Now, you are like a demented Mr Scrooge – one who goes through the rigmarole of the ghosts and the clanking chains but who wakes up the following morning exactly the same person, because he has forgotten what he has learned. You are a goldfish man, Chauncey Gardiner in Being There, the character in Groundhog Day who is trapped an eternal and unchanging present (a film, incidentally, that you have never seen). It's cruel trick. A trick whose cruelty would appeal to you.
Who are you?
I am your son, dad.
Who am I?
You are my dad.
Where do I live?
You live in Kidderminster. It's a small town in the midlands. The people who live there don't make a fuss. They are very friendly. It suits you.
Do you live there?
No, dad.
Do you have children?
Yes, dad, and you have a great grandson.
Do I? Oh, yes. (Brightens, as he remembers). He's a happy little chap, isn't he?

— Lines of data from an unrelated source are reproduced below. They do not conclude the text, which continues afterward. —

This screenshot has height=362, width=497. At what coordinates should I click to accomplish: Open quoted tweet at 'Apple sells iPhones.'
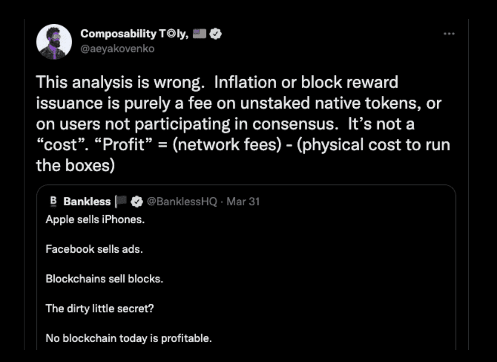pos(95,220)
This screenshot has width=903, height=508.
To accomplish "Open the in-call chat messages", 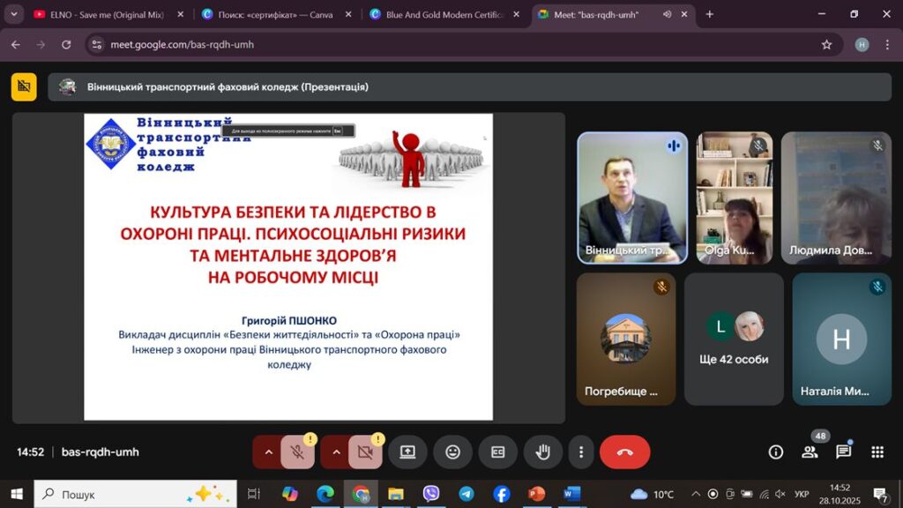I will coord(843,452).
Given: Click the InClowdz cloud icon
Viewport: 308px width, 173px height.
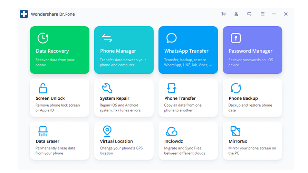Looking at the screenshot, I should tap(171, 131).
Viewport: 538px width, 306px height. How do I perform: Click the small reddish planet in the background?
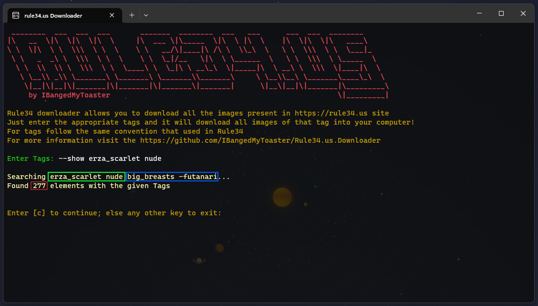219,248
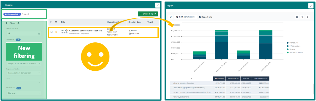Screen dimensions: 316x101
Task: Open the three-dot more options menu
Action: [307, 17]
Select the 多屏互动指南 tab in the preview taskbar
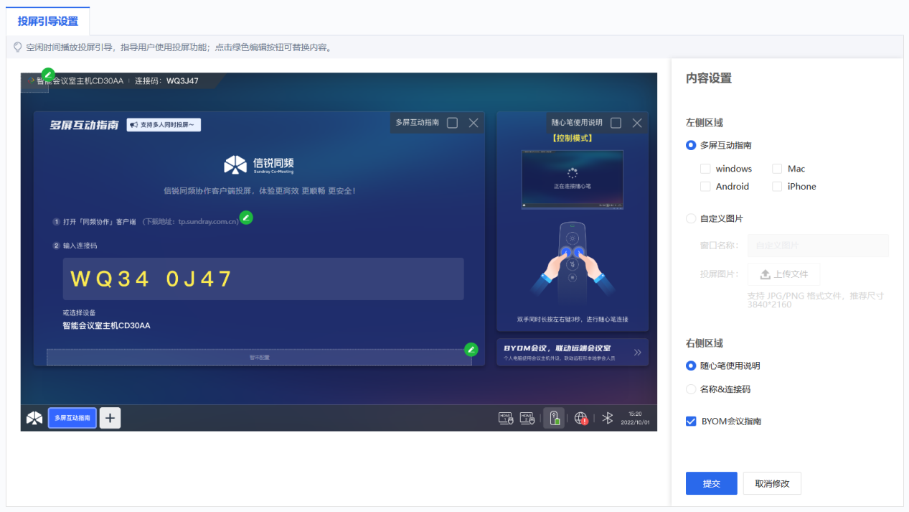909x512 pixels. tap(72, 418)
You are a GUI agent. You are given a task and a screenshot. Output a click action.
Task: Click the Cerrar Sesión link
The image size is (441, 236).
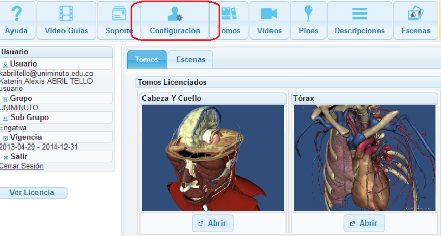tap(22, 166)
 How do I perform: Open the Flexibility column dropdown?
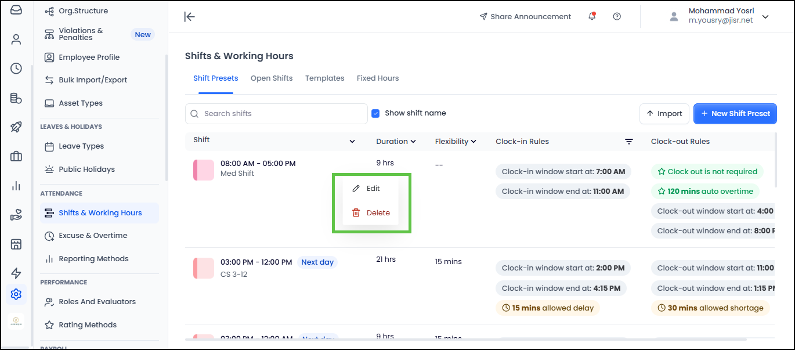coord(456,141)
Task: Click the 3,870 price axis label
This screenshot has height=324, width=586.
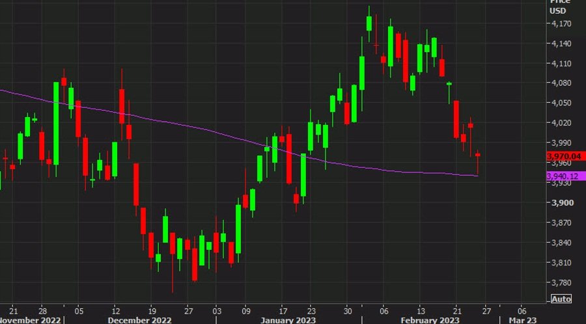Action: point(560,223)
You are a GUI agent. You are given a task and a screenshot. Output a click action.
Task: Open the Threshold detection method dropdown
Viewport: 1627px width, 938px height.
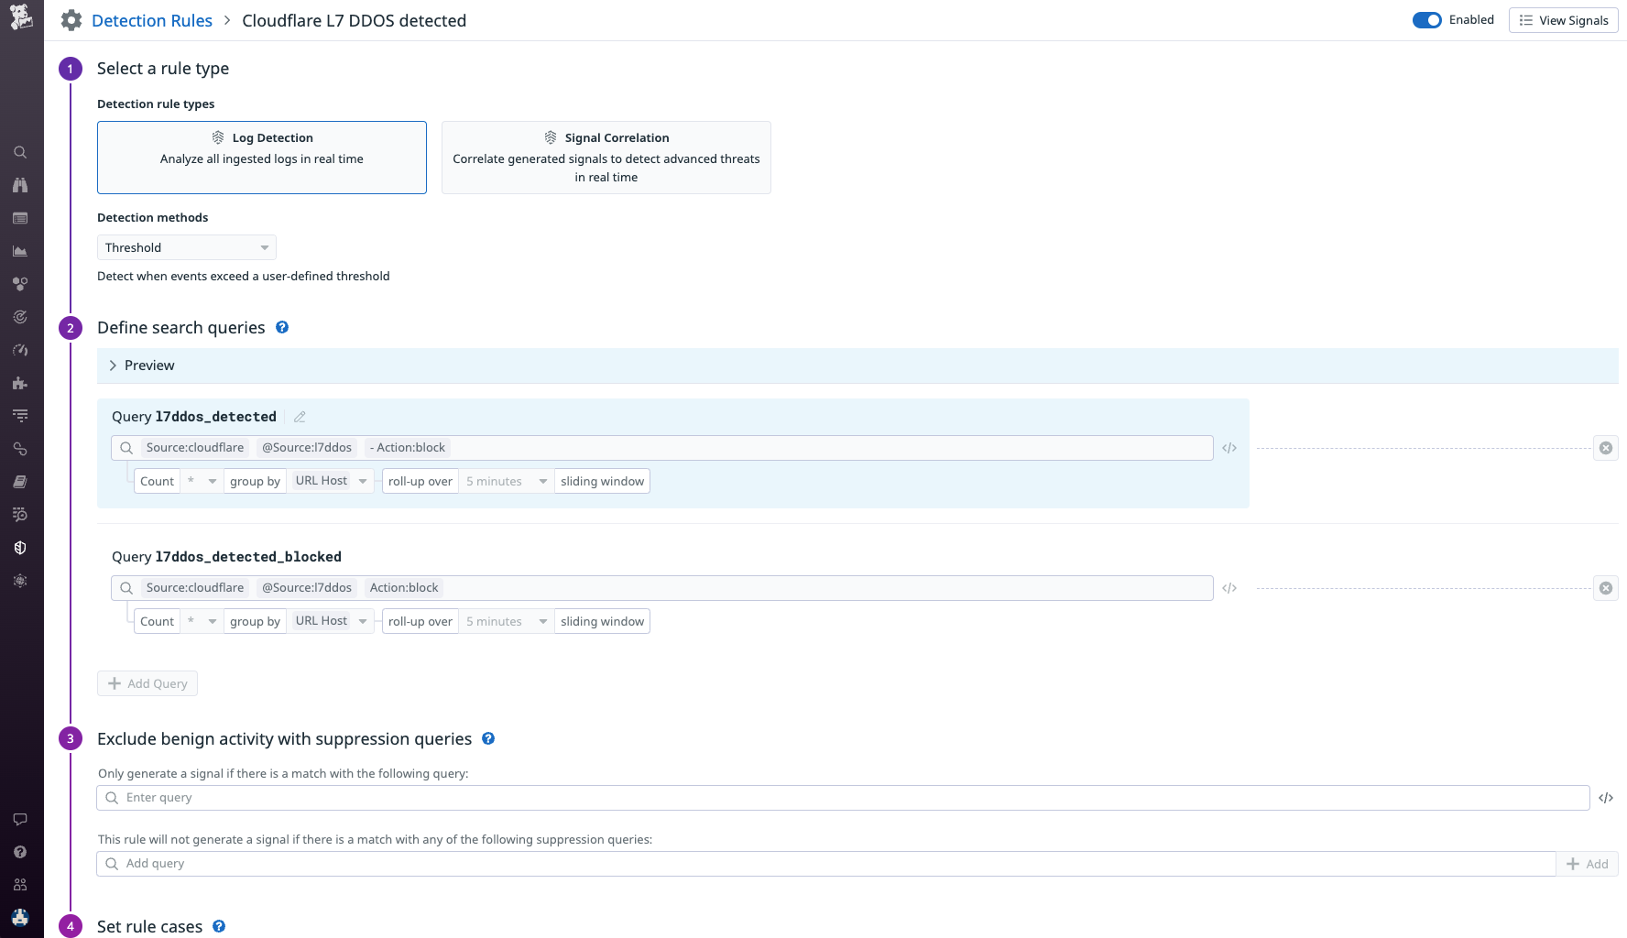coord(186,247)
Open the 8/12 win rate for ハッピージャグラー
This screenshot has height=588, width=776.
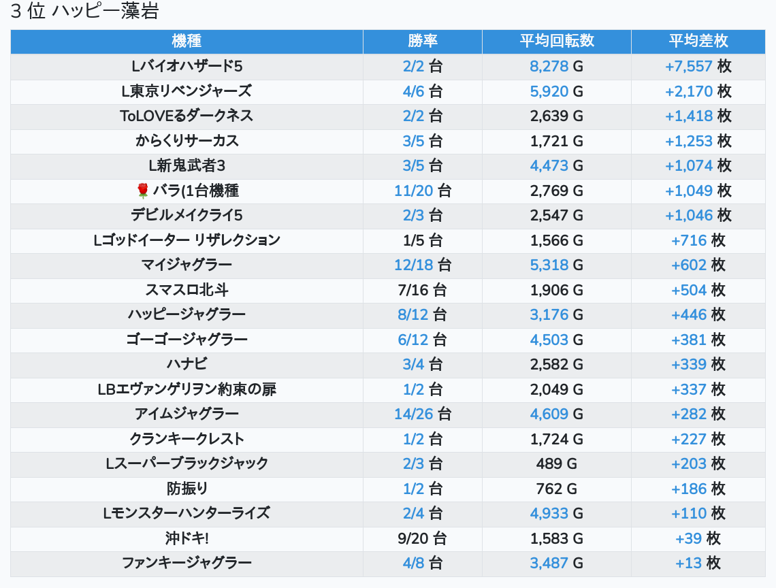tap(413, 314)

Yes, dad. He is like the distilled essence of sunshine. He is the embodiment of the innocence and joy that we all have inside, before – if we are unlucky – it is stripped away by an unloving family or a corrupting world. You were loving by the way. I acknowledge that. But you did not have a language to express or negotiate feelings. And you were too isolated in your own way of being to learn one. Love is the God inside us. Oh and by the way, God exists. So you were wrong.
Does he?
l think so, yes.
Really?
It's too late for us to talk about this now. Let's just leave it.
2 comments:
phew will...makes mine look v. lightweight like the diaries of dad aged 82 and a half need to study it.you have gone way below the surface.it runs deep quel tragedia it made me want to cry....love you ,big sis.xx do you think you've been kidderminsterist .two of your nephs are kidderminsterians please read dad's first day at the day centre i think it will make you larf.it's a page i posted it wrong.xxx
You are right. There are other aspects of Kidderminster I really like. I tend to be snooty about it in a smart arse London way. I think I'll change that bit. Horrible day today. I love you.